Problems to solve.
a. In the passage on probiotics and immune function, explain why diarrhea is a common after-effect of antibiotic treatment.
b. Carry on the passage on probiotics and immune function from its last sentence.

Passage for review.
========================================================================

The link between probiotics and immune function
As your gut faces constant exposure to external stimuli, it has developed immune responses that help foster the growth of beneficial bacteria while simultaneously protecting itself against harm from pathogenic bacteria.
One such immune mechanism is the abundance of SIgA in the gut. SIgA is an antibody that attaches to gut bacteria and keeps them away from the intestinal epithelium and underlying immune cells. Research has found an increase in SIgA production following probiotic administration that includes probiotic microbes such as B. bifidum .
Specific probiotic bacteria strains such as L. acidophilus have been associated with increasing the performance of tight junction proteins. Tight junction proteins act as the glue between intestinal epithelial cells, and a healthy tight junction protein network prevents bacterial endotoxins such as LPS from leaking through the intestinal barrier.
Probiotics and a weakened immune system
A course of antibiotics may follow an infection, illness, or surgery. A common after-effect of antibiotic treatments is antibiotic-associated diarrhea (ADD), as antibiotics wipe off beneficial bacteria, allowing pathogenic bacteria like C. difficile to proliferate.
According to a systemic review and meta-analysis, the use of probiotics to prevent antibiotic-associated diarrhea reduced the risk of ADD by 51%. Probiotics in the review included Streptococcus and Lactobacillus strains like S. thermophilus , L. rhamnosus, and L. acidophilus .

========================================================================

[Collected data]
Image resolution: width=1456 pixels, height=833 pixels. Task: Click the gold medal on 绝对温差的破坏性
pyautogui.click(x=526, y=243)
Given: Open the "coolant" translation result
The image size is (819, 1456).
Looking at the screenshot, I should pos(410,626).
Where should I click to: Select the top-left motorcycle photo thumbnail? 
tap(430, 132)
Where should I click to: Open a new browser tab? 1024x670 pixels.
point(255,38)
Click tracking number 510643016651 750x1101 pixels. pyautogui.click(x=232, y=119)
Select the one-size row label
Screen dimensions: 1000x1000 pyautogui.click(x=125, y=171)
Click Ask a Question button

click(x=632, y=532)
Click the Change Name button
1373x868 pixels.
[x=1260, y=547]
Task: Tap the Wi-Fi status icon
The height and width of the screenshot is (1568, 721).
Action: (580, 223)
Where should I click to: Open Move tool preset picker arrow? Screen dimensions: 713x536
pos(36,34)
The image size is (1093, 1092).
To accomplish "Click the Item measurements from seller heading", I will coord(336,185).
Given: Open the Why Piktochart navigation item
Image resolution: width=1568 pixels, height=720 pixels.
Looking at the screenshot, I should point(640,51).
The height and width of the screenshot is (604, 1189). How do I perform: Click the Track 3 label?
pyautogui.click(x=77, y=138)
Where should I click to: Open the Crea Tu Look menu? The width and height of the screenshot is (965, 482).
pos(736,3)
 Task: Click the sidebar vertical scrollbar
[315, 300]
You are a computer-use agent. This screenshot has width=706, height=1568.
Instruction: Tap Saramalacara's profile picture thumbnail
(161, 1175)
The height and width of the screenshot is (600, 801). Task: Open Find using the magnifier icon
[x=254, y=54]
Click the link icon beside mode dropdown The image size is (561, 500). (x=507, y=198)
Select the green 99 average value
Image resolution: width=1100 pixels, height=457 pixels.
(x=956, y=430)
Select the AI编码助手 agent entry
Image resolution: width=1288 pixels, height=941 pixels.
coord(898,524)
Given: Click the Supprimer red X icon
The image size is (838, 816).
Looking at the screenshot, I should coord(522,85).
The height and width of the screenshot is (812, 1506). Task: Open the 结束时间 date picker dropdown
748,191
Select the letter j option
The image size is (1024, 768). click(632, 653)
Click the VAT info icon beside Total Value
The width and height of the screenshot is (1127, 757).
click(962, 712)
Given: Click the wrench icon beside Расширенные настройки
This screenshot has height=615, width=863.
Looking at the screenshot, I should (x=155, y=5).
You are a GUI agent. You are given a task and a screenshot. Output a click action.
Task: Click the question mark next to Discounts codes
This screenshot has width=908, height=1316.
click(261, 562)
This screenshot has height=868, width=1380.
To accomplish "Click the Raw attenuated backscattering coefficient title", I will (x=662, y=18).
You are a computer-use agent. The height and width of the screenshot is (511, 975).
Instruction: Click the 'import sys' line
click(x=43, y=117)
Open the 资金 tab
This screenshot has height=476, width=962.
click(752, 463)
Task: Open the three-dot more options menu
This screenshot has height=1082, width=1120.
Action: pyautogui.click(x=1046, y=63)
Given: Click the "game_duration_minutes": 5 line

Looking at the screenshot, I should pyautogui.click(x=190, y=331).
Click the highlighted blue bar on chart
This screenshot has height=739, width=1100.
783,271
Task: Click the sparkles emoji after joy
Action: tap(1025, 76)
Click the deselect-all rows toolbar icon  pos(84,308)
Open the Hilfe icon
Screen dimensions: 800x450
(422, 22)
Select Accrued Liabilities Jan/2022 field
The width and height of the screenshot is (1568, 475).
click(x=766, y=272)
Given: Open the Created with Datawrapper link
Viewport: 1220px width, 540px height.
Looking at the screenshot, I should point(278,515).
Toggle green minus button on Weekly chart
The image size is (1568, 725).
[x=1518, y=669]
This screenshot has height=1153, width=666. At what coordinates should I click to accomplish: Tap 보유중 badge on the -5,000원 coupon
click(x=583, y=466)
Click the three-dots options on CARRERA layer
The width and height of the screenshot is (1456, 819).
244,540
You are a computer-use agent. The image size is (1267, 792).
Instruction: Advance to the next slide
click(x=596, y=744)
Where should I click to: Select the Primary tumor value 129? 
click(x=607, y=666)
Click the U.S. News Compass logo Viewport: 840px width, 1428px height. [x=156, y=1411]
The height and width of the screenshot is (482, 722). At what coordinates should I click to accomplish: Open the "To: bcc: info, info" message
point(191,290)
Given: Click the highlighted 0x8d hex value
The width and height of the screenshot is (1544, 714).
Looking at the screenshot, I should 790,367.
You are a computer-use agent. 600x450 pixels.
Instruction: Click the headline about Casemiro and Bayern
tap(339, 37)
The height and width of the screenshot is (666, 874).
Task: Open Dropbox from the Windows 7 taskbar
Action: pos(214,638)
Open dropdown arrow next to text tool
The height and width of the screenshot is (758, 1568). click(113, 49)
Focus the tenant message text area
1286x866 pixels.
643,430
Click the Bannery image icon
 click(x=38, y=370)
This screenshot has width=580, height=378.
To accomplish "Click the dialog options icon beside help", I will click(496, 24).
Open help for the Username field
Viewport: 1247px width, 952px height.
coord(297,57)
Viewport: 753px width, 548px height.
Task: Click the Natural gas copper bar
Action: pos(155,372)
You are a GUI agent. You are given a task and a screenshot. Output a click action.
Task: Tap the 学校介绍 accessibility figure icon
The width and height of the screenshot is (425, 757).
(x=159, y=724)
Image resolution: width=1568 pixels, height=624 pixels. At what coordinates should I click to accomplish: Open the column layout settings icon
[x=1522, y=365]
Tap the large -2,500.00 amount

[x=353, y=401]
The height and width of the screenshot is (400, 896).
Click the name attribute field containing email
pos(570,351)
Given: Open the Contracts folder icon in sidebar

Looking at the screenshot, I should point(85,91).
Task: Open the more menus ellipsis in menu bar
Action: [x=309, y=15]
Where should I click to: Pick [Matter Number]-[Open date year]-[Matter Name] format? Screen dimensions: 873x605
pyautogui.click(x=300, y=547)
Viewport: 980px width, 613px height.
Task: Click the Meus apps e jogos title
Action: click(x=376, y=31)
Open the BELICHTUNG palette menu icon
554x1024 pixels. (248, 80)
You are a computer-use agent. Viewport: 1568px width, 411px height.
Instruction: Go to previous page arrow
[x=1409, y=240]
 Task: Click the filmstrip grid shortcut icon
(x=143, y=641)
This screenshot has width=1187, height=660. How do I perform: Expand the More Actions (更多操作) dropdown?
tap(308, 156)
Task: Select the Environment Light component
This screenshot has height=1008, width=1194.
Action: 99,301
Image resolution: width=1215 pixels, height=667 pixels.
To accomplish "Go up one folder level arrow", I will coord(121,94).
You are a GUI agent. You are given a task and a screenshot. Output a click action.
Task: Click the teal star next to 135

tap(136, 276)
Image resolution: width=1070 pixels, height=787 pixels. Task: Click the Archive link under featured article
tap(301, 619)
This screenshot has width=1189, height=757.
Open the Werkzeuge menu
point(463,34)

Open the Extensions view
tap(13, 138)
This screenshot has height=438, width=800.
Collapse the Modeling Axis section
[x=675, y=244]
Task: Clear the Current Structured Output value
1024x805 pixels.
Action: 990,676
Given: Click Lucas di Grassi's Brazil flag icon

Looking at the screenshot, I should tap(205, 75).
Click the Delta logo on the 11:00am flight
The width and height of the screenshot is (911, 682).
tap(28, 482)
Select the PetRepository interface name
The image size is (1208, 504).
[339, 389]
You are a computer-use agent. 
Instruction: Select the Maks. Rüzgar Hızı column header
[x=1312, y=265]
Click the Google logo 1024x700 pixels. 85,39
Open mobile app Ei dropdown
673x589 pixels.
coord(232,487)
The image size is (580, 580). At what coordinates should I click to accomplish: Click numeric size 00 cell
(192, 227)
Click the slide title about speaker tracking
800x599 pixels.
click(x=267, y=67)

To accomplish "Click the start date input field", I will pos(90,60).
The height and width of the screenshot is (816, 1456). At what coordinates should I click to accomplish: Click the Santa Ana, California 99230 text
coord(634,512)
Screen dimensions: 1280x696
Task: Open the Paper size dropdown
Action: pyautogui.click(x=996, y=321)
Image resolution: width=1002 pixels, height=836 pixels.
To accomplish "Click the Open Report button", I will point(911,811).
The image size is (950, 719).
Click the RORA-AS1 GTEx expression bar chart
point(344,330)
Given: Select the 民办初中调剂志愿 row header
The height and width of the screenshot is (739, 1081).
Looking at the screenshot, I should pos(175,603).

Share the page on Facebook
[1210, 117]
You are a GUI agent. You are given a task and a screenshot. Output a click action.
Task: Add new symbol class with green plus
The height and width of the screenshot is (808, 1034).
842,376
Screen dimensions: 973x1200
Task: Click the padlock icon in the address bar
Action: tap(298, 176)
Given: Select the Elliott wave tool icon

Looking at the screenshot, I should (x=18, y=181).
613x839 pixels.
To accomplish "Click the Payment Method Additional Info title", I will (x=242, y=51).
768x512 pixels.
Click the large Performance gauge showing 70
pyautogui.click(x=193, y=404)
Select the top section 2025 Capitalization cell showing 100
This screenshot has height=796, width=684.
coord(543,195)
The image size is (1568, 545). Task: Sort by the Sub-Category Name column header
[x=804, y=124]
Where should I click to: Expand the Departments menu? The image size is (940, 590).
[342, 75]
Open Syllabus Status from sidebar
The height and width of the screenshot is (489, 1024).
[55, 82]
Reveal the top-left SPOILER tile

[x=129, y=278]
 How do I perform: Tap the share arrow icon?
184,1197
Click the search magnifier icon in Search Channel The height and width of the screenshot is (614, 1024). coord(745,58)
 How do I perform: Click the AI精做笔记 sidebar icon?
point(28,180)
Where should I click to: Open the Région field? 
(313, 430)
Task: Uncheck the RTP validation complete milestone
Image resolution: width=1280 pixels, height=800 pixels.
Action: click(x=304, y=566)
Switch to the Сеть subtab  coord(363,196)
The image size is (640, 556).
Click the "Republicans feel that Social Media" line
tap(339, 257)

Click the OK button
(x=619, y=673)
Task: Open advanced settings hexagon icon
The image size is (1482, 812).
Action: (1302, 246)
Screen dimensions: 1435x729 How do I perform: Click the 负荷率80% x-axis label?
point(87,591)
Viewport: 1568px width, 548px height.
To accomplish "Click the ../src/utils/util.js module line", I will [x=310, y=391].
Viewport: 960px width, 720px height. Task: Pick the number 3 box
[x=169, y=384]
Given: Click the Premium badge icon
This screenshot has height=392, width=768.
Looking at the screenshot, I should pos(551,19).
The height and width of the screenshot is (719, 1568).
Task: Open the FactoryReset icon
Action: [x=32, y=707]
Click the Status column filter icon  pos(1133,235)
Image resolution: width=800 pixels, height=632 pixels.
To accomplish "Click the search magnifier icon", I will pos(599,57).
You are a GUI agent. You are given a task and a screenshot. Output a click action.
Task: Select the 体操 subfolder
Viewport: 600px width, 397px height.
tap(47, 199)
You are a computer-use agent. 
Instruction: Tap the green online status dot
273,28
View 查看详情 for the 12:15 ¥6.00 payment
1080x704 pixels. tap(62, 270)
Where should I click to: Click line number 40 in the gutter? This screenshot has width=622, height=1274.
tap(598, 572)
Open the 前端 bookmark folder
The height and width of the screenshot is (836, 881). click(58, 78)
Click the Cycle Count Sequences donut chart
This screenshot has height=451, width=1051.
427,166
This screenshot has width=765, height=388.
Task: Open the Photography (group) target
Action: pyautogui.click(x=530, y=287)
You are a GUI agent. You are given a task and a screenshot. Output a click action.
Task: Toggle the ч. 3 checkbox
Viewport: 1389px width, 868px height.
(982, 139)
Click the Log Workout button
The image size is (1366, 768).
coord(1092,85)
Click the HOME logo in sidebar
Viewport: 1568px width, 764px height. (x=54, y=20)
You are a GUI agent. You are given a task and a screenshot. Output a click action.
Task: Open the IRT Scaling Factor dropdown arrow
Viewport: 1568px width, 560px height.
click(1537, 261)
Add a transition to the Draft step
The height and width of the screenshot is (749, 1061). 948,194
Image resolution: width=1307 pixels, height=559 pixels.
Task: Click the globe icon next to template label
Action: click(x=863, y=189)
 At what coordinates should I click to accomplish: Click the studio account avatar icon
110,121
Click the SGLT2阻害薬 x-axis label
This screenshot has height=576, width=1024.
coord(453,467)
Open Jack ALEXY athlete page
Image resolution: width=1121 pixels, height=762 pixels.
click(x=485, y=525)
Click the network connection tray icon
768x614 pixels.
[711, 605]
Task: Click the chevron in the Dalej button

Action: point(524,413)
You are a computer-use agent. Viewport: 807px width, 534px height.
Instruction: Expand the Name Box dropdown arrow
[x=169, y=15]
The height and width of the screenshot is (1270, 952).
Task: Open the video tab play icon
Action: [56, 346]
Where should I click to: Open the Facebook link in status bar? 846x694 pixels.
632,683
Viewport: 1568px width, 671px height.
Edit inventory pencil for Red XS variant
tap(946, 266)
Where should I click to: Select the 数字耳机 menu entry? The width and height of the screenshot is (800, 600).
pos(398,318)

========================================================================

Expected responses.
a. Antibiotics wipe out beneficial bacteria in the gut. This lets pathogenic bacteria such as C. difficile proliferate, which leads to antibiotic-associated diarrhea.

b.
Probiotics are associated with a host of beneficial effects such as reduced inflammation in the gut, a stronger immune system, and improved digestion.
Do probiotics impact inflammation?
Immune homeostasis is the balance between inflammatory immune responses and regulatory anti-inflammatory responses. Regulatory T cell (Treg) is a type of immune cell that has an anti-inflammatory effect and works to counterbalance inflammation.
A healthy and diverse gut microbiome has been associated with the maintenance of immune homeostasis and the proliferation of Treg cells and anti-inflammatory signaling proteins.
If pro-inflammatory pathways surpass anti-inflammatory pathways, it might cause autoimmune and inflammatory conditions such as allergies, MS, type 1 diabetes, and IBD.
Do probiotics boost immune function?
A diverse gut microbiome confers the ability to tolerate harmless food antigens and bacterial debris. Beneficial bacteria affect gut health by limiting and restricting the growth of pathogenic bacteria and thus reducing pro-inflammatory bacterial endotoxic triggers such as LPS.
The production of beneficial metabolites such as SCFAs has an anti-inflammatory effect, which is essential to keep the immune system in equilibrium. In the absence or reduction of anti-inflammatory mechanisms, prolonged inflammation will cause persistent damage to healthy tissue.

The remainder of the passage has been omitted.